Públicos. ¿El público? Que vaya, que asista a las puestas en escena, que vea nuestros videos de youtube. Ambos, niños y adultos son respetables y nos gusta trabajar con ellos, todos aportan, es disfrutable compartir nuestro trabajo con quien sea. Como decimos en Con Cierto Gato: “Es un espectáculo para niños y adultos inteligentes”.

La Mueca Organización Mexicana

La Mueca en pandemia. Estos meses de resguardo para La Mueca han sido de trabajo, pero así son los meses con o sin pandemia, crisis o lo que sea, para una organización que se dedica al arte, la cultura, el pensamiento y la política, no hay descanso. Lo que significó esta pausa fue una adaptación de la línea de producción, ofrecerle a la gente el contacto a través de videos, materiales elaborados para estas alternativas, mantener el espacio de diálogo a través de los medios digitales. Ha sido bonito y valioso encontrar formas distintas de seguir haciendo lo que nos gusta, antes no pensamos en tales plataformas y ahora se abrieron por las condiciones en las que nos encontramos, lo disfrutamos mucho. A lo mejor sin la pandemia no hubiéramos realizado esta producción para redes sociales, es lo positivo que salió de todo esto. La respuesta de la gente ha sido muy interesante.
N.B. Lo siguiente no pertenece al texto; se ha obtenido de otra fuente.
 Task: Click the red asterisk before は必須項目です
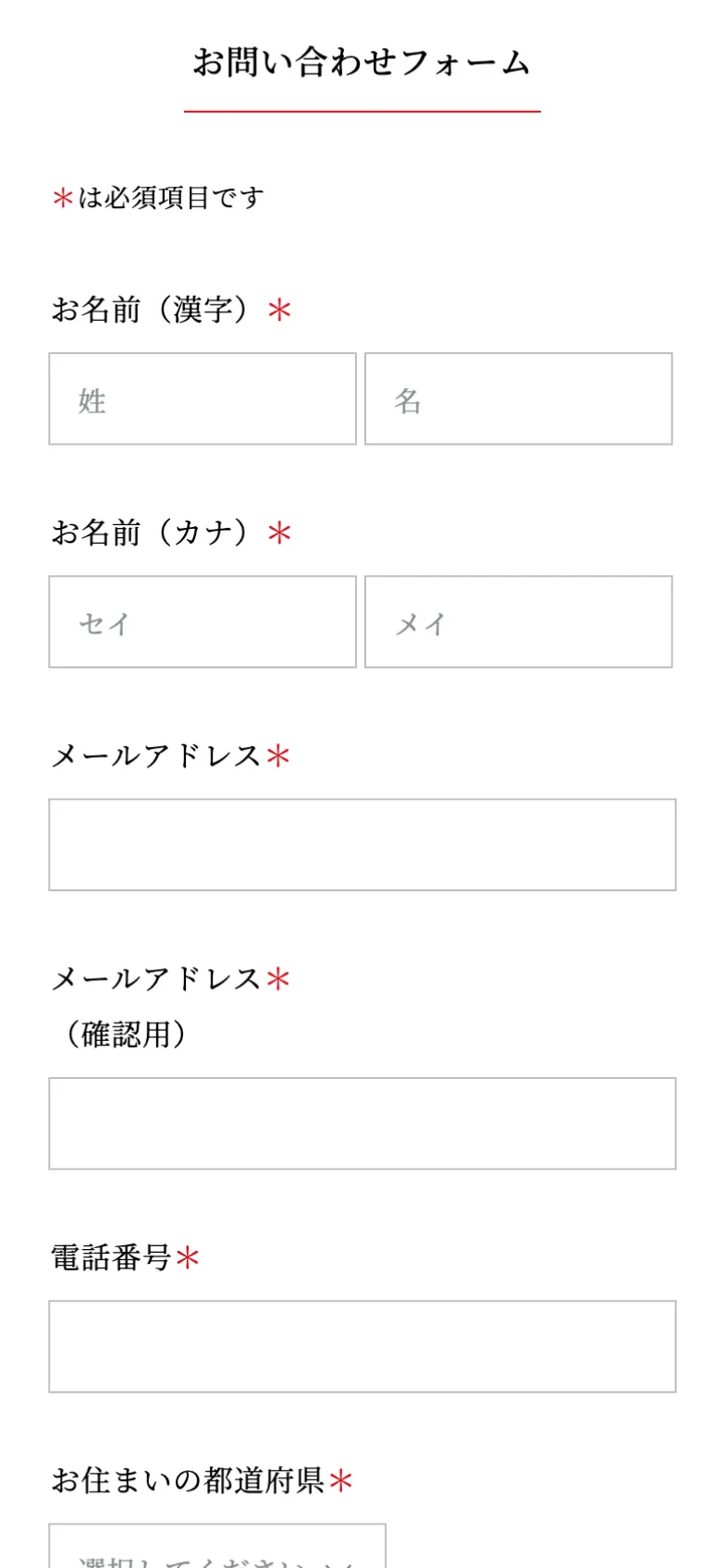coord(63,198)
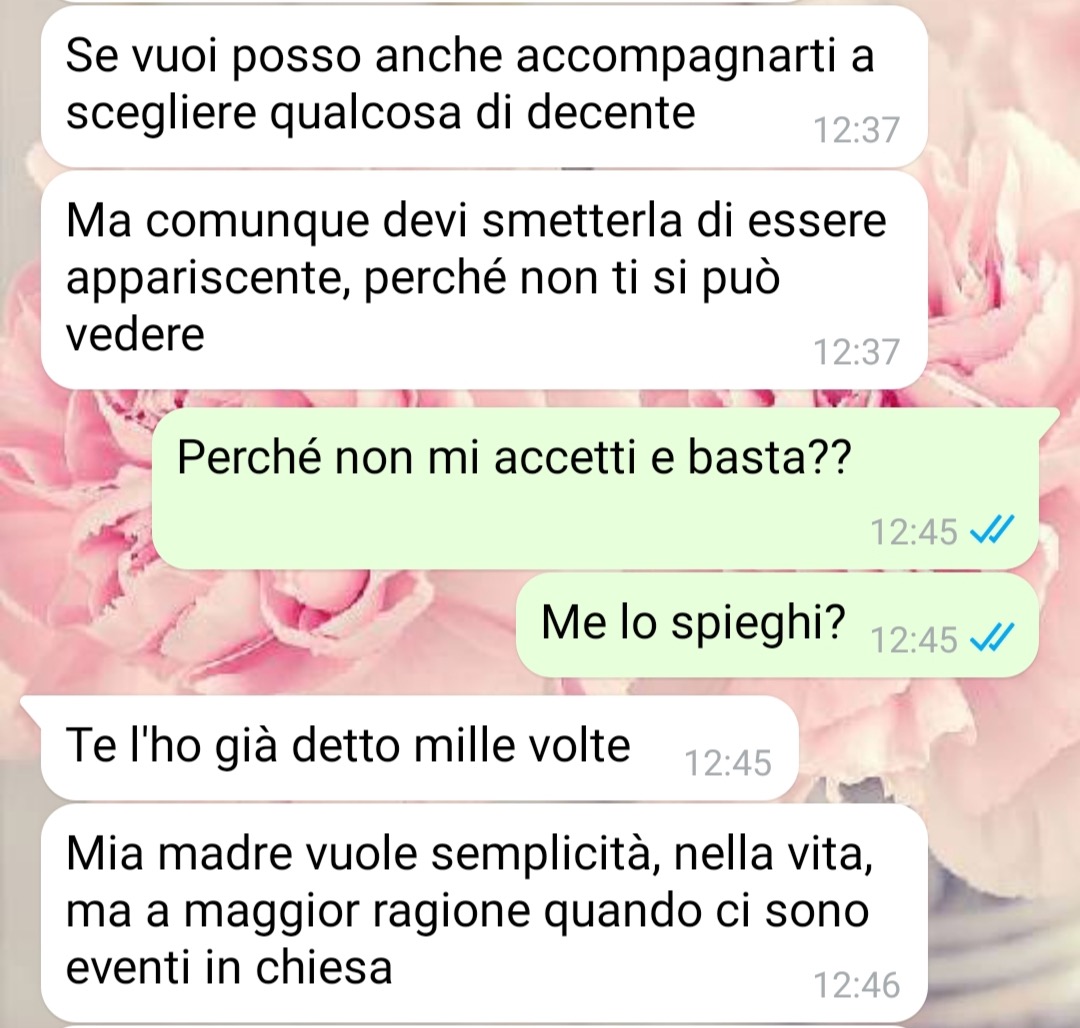Tap the 'Me lo spieghi?' sent message
The height and width of the screenshot is (1028, 1080).
click(x=777, y=625)
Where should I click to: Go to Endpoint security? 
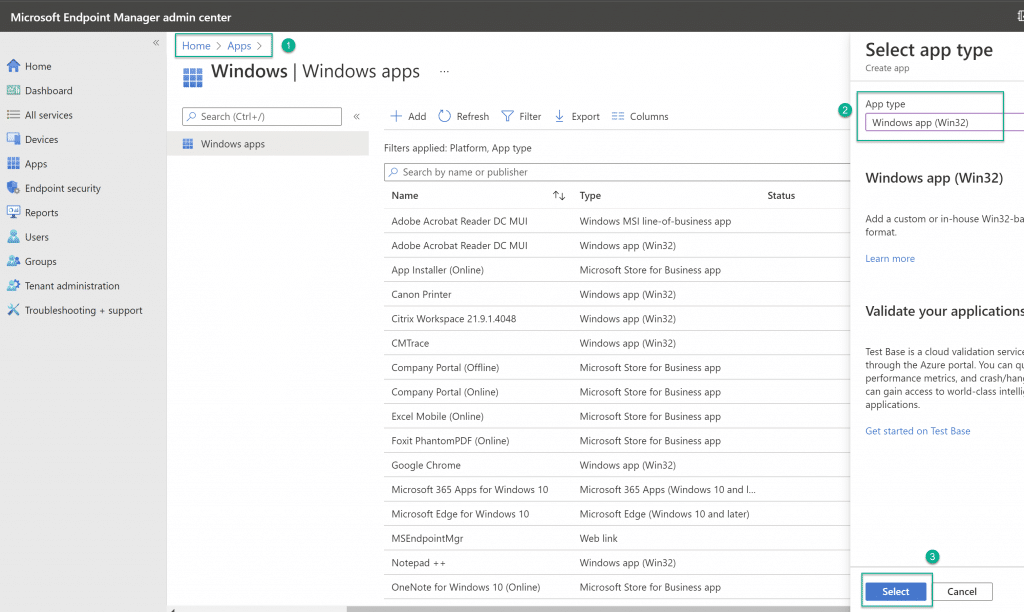[54, 188]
La cuarentena (de más de tres meses) cerró nuestro centro de trabajo, nuestro eje, y nosotros seguimos aportando desde estas otras trincheras, con dificultad , sí, ya que somos bichos del escenario, pero la adversidad nos ha traído una maravillosa respuesta de nuestra gente, que además colabora materialmente con nosotros. Aprendimos el manejo de nuevos medios y recibimos la solidaridad del público.

El ahorita y el adelante. Sobre lo que hacemos en este momento, está La Odisea, no podemos dejar a Odiseo en medio del mar, tiene que llegar a Ítaca. Tal vez después retomemos algunas otras obras clásicas narradas por Xanai (En busca del tiempo perdido, broma seria). Consideramos que es importante retomar esto de los videos con teatro y títeres, como lo que hicimos en Buscando un canto. Es muy valioso seguir por aquí. Una vez que se puedan abrir los espacios físicos, La Mueca convocará al público local. Mientras tanto, seguimos en contacto con gente no sólo de Morelia, también personas de otros estados y países nos siguen y apoyan. Más allá de esto, una de nuestras “ocupaciones”, algo que nos ocupa, es el trabajo en el ámbito político. Este mundo es complejo, en constante crisis, donde grandes núcleos de población quedamos a expensas de las decisiones de unos cuantos, no nada más en México, el grupo que detenta el poder lo hace globalmente. Esto que llaman la nueva normalidad, no es más que la misma normalidad injusta. Una de las tareas fundamentales para La Mueca es la reflexión y la propuesta para replantearnos cómo debemos asumir la organización y tomar las riendas de nuestro destino como país y planeta. Mientras nuestro foro esté resguardado, tenemos un plan para ofrecer propuestas y estar presentes en las cuatro líneas de La Mueca. En resumen, la pandemia pone en evidencia que el mundo se encuentra en una etapa grave desde hace mucho tiempo, nosotros acentuaremos nuestro aporte y nuestra convocatoria al pueblo mexicano (y más allá) para ejercer la acción política, se trata de hacernos responsables de la historia de la nación, de la humanidad y de la tierra. En esto andaremos en los días que nos queden.